Canal Rural: Você foi convidado efetivamente? Por que negou?
Evaristo de Miranda: Houve essa proposta. Eu declinei. Posso contribuir mais com o
futuro governo trabalhando com minha equipe de pesquisadores e
analistas, como chefe da Embrapa Territorial. Ela já dá contribuição
sobre questões territoriais do agro brasileiro em escala internacional,
para o futuro ministro das Relações Exteriores. Nosso sistema de
inteligência territorial da macrologística agropecuária certamente poderá
apoiar os trabalhos do futuro ministro da Infraestrutura. Temos a
participação no projeto do satélite brasileiro Carponis com o Ministério
da Defesa, através da FAB, e certamente haverá envolvimentos com o
ministério da Ciência Tecnologia. Temos muito a fazer e eu me vejo
mais como um conselheiro técnico, colaborando cientificamente e
assessorando. E tenho razões pessoais também. Declinei. Havia muita
gente incentivando, mas meu papel vai ser contribuir tecnicamente. Sou
pesquisador na Embrapa há quase 40 anos.
Canal Rural: Alguma aposta quanto a esses nomes para assumir o
ministério?
Evaristo de Miranda: Não, eu estou completamente fora. Não sugeri, não tem cabimento.
Os nomes que estão colocados todos têm qualidades, são diferentes,
perfis diferentes e certamente que cada um teria uma tônica diferente, o
que seria normal. Mas o presidente tem a difícil tarefa de escolher
pessoas que venham a ajudar a resolver, a solucionar problemas e não
pessoas que queiram fazer isso para se promover.

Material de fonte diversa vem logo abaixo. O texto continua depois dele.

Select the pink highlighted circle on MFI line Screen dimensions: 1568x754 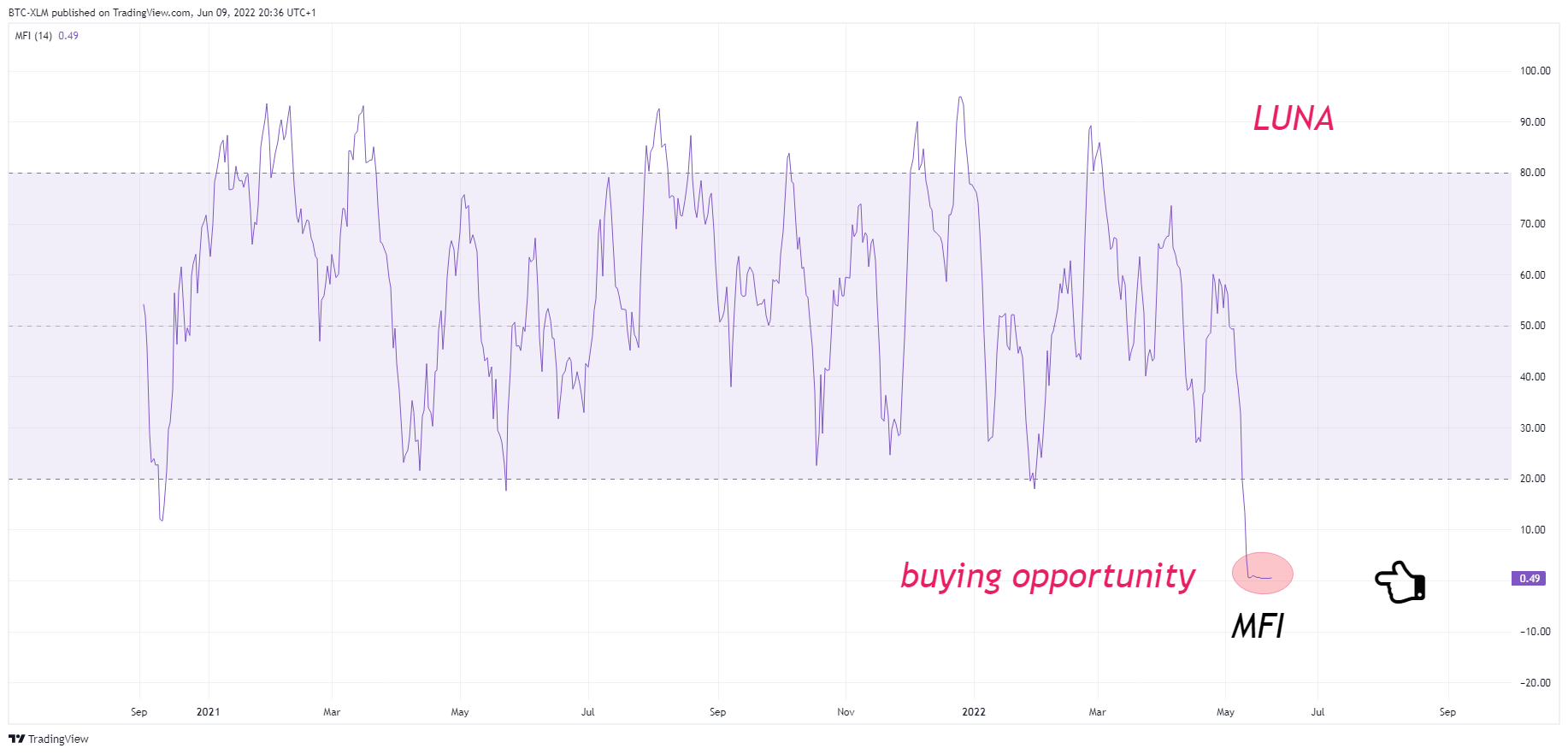[1262, 573]
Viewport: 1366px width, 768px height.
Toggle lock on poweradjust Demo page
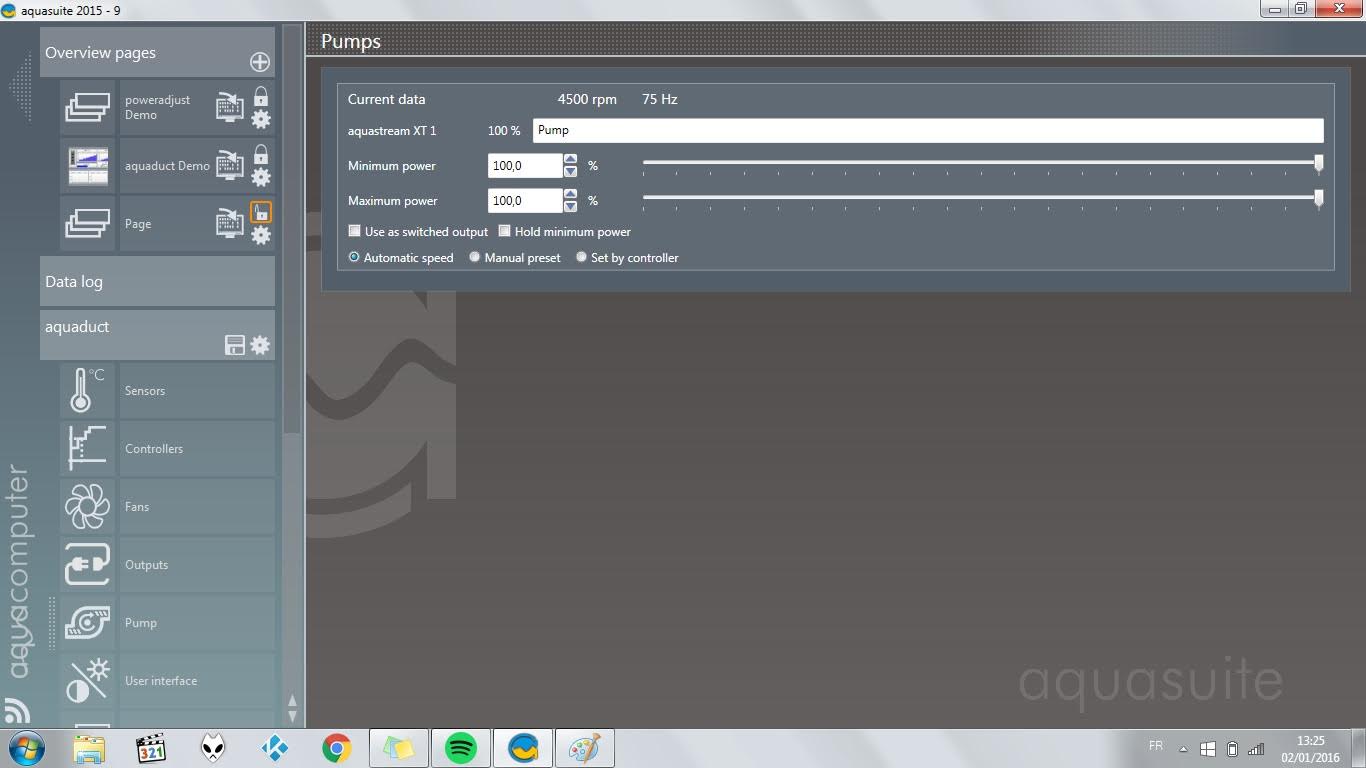(x=260, y=97)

O presidente vai
fazer boa escolha, não tenho dúvida disso, ele tem sido muito cuidadoso
e feito excelentes escolhas. E talvez surpreenda as pessoas no que ele
vai escolher. Vamos aguardar. O nosso grupo também está à
disposição. Uma parte desse nosso grupo já está no MMA, são pessoas
que poderão contribuir diretamente. Não é meu caso, mas estou muito
satisfeito. O tema ganhou relevância e terá dimensão de Estado. Tornar
o MMA mais coordenador que executivo e reduzir esse consumo de
recursos na atividade meio. Seja quem for o ministro, poderá contar com
meu apoio técnico, de minha equipe e de toda a Embrapa.